[[ DATASET RECORDS, beginning ]]

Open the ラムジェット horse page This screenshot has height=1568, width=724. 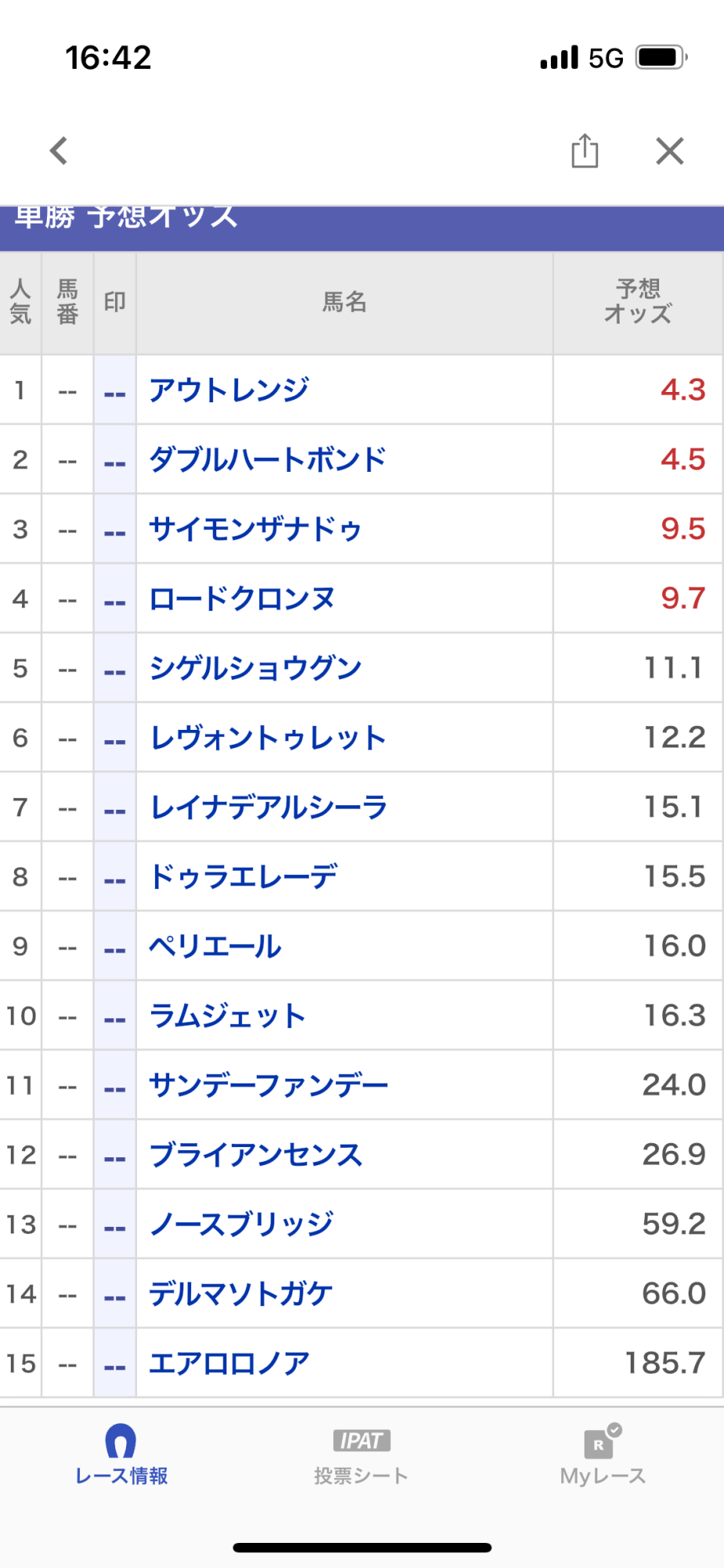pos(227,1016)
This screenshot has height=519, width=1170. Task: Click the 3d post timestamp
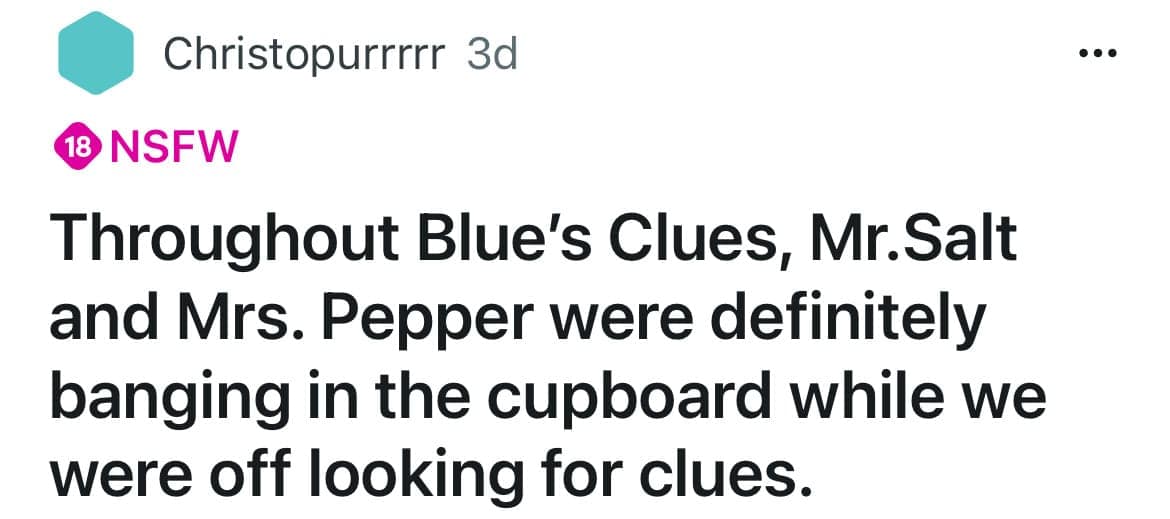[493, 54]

[[ DATASET RECORDS, end ]]
[[ DATASET RECORDS, beginning ]]

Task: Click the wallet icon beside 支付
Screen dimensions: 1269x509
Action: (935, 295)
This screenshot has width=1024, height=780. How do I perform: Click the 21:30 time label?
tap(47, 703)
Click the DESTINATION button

[[ DATASET RECORDS, end ]]

## WHAT IS NEEDED
Look back at the entries above and repeat, unchanged, every line from the line holding "Task: Click the wallet icon beside 支付" through the line holding "Click the DESTINATION button".

## SOLUTION BELOW
Task: Click the wallet icon beside 支付
Screen dimensions: 1269x509
Action: (935, 295)
This screenshot has width=1024, height=780. How do I perform: Click the 21:30 time label?
tap(47, 703)
Click the DESTINATION button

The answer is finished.